> Goal of the exercise
Reproduce the rows starting at the line containing "At what coordinates" and ending at the line containing "coord(467,283)", both included. Leave the pictures out of your answer.

> Extracted data
--- start ---
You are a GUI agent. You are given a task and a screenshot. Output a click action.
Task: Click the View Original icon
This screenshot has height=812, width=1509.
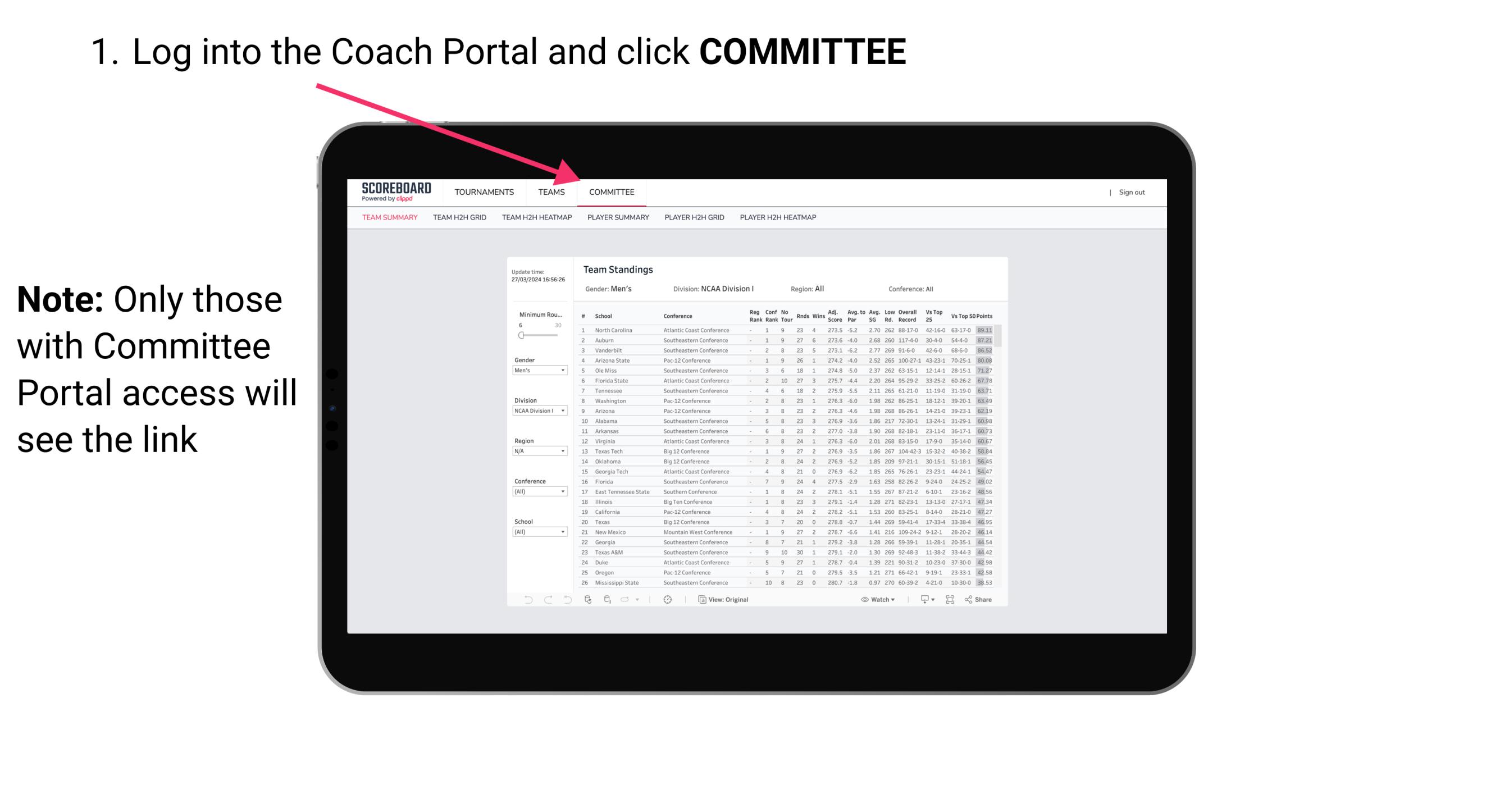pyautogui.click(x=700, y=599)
--- end ---
--- start ---
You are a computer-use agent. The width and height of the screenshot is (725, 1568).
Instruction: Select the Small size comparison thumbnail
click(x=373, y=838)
--- end ---
--- start ---
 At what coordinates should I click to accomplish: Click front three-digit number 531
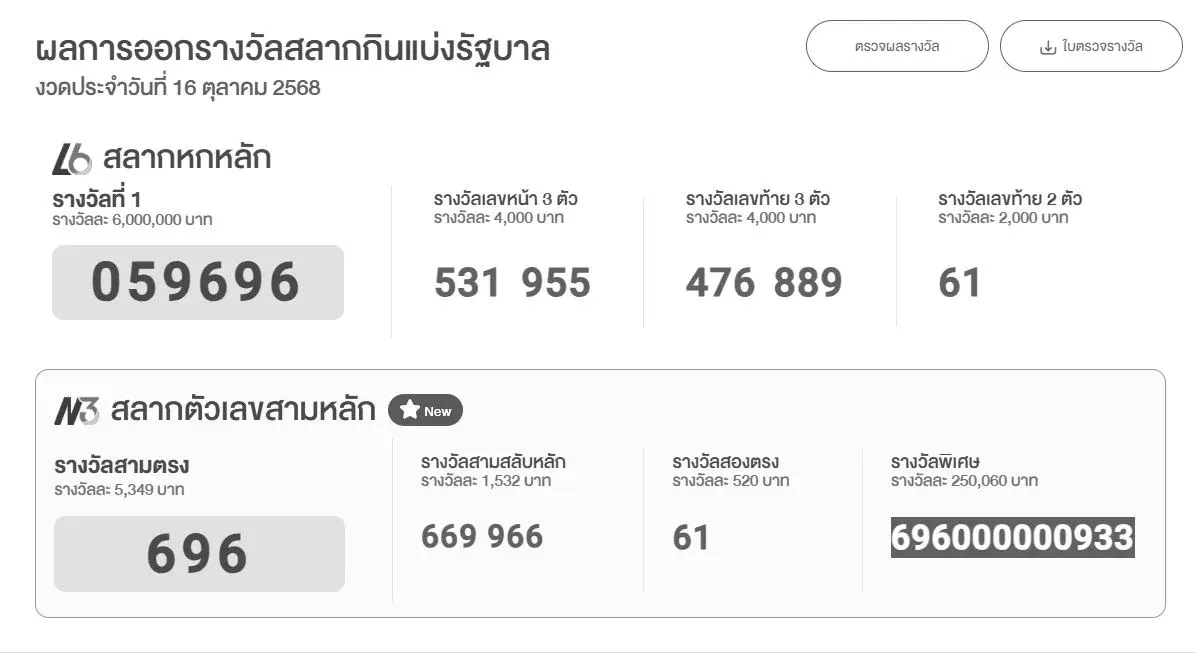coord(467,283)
--- end ---
> Problem solution
 At what coordinates should I click to accomplish: Click front three-digit number 531
coord(467,283)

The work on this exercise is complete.